極品仙農 第二百七十四章 波瀾

作者 ︰ 小恭

一個時辰之後,李良從鮑全的軍帳中退出,信步走在軍營的小路上,腦中則是胡亂地想著。

鮑全這個人可謂是「神級兵痞」了。沒有忠義的概念,只要能活下去,投誰靠誰都無所謂。沒有遠大的志向,不願意封將拜帥,甘守芝麻大點兒的小官混日子。沒有道德的約束,什麼人情世故,什麼禮義廉恥,到他這里統統成了狗屁。沒有堅韌的信念,貪財不過份,不沉迷。沒有向上的動力,相處兩個多月來,沒瞅見他練過武,耍過槍,頂天了就在軍營里胡亂轉一轉,再或者外出「征兵」。

可就這麼一位「人物」,卻屢次創造奇跡,領著一群老弱殘兵,將敵國的精銳鐵騎打得找不找北,真不知道他到底靠什麼取勝的,又或者說,傳奇故事僅是個夢想,現實中根本不存,之所以會這麼廣泛的傳播,完全是夸大之詞,吹牛吹出來的。

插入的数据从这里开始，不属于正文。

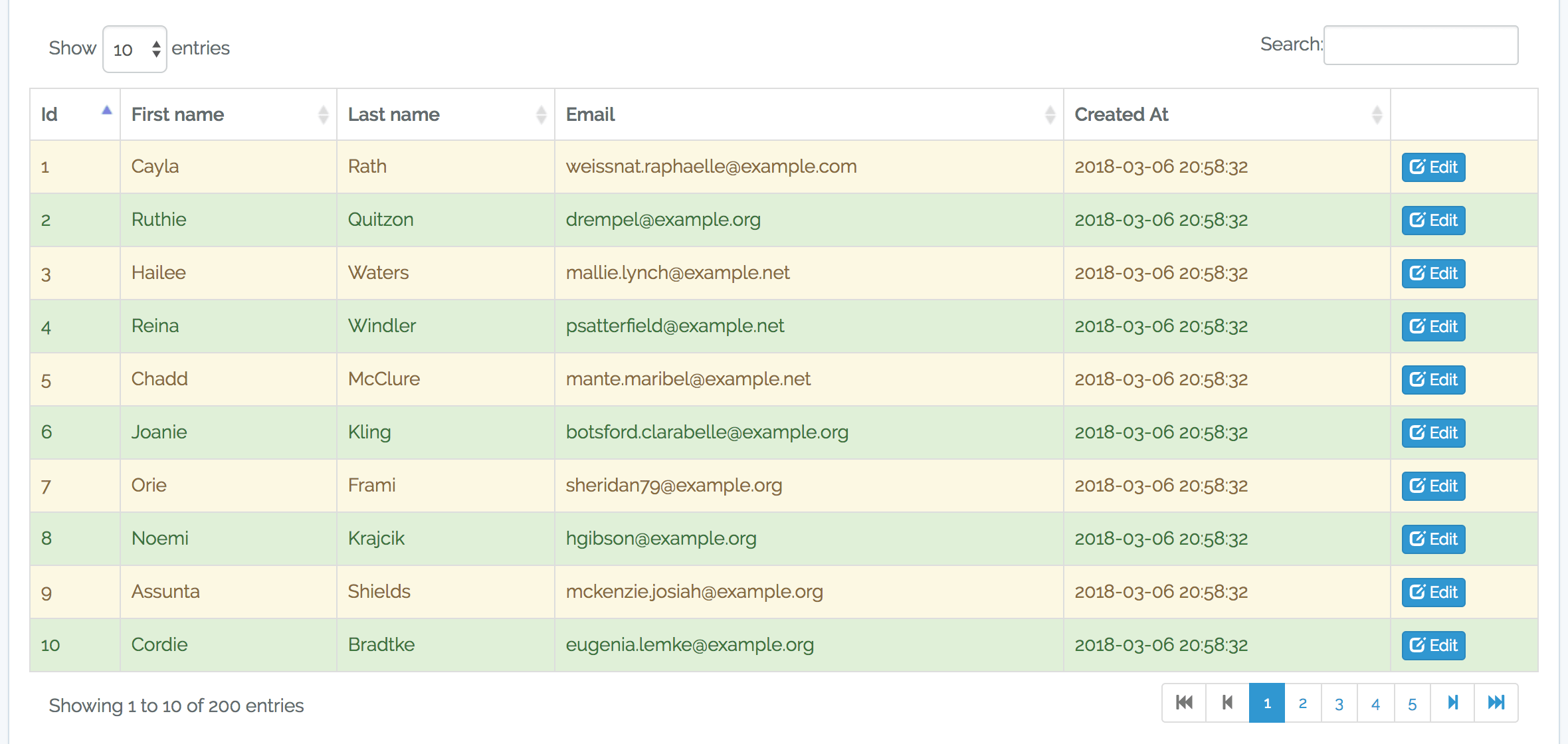Go to page 2 of results
Viewport: 1568px width, 744px height.
pyautogui.click(x=1303, y=702)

背著雙手走在柔軟的草地上,李良一邊胡亂琢磨著,一邊漫無目標的四處瞎瞅,不時還會蕭瑟的咳嗽幾聲,像極了馬上就將爬進棺材的遲暮老者,追憶著過去種種,不舍得眼前一切,想要跟自然規律再拼上一拼,但心有余而力不足已,只能這樣無奈的走走看看。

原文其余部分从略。